Despite some strengths, there were several limitations. First, this retrospective analysis existed several biases including single-center design, an unbalanced sample size, and limited universality. Thus, future multi-center studies are necessary to validate and improve the performance of the predictive nomogram. Second, we only evaluated the tumoral and peritumoral radiomics of venous-phase CT images to predict the MSI-H phenotype of RCs. The reason for our choice of venous-phase is that, after referring the previous literature [30] and our preliminary on some cases, we found that venous-phase performed better and was more conducive to delineating the areas of interest of RC lesions. So the CT images of unenhanced and arterial phases should be emphasized by providing additional information to better predict the MSI-H status.
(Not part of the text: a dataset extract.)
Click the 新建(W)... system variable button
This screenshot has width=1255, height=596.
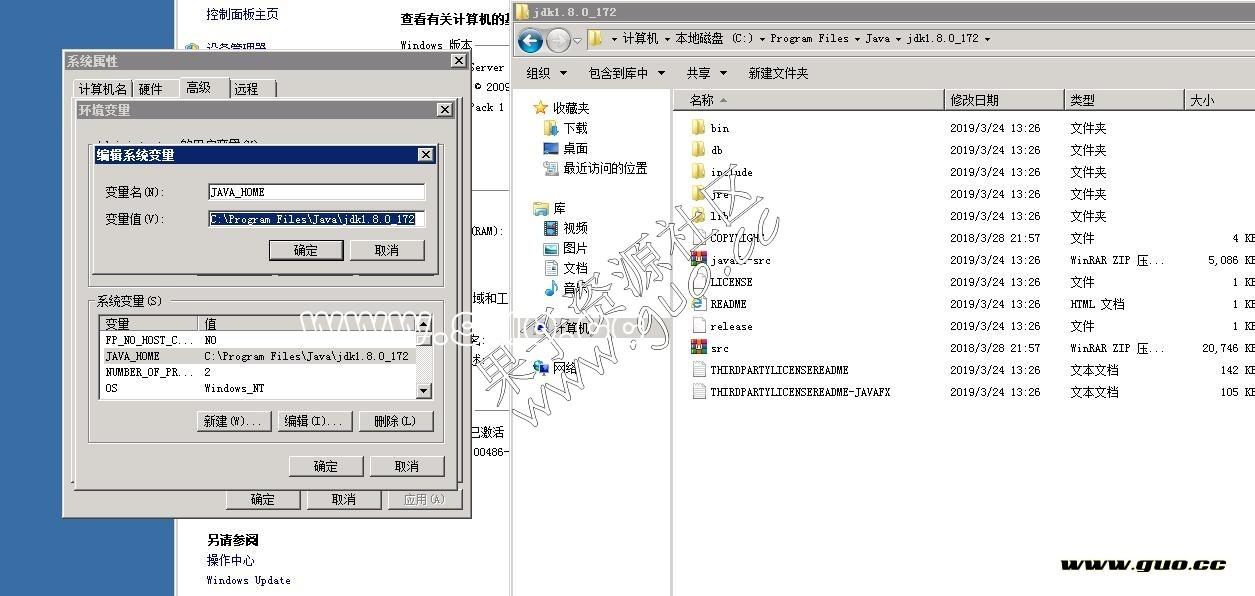tap(233, 421)
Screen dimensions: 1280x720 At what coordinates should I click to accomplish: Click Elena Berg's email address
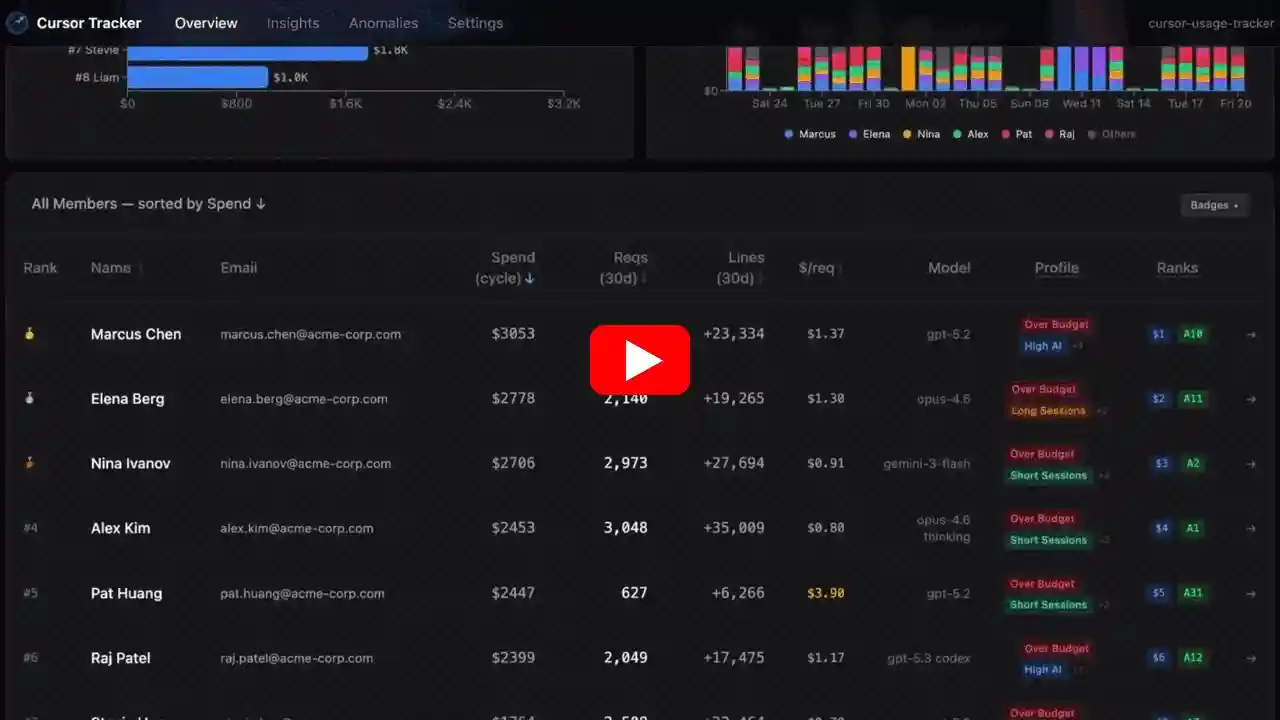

Third, the irregular shape of RCs may lead to bias between manual segmentation, which could affect the radiomic analysis, despite efforts to reduce intra-observer difference through ICC calculations. Therefore, an automatic approach to segment the RCs for radiomic analysis needed to be further explored.

Conclusion

In conclusion, our study demonstrated that an integrative clinical and CT-based tumoral/peritumoral radiomics nomogram including a history of hypertension, CEA levels, and Radscore showed an encouraging performance in predicting MSI-H status of RCs, and may provide a non-invasive tool for clinical decision-making. However, both specific additional research on multi-phase CT images and external validation were needed to improve confidence in predicting MSI-H status of RC in this nomogram.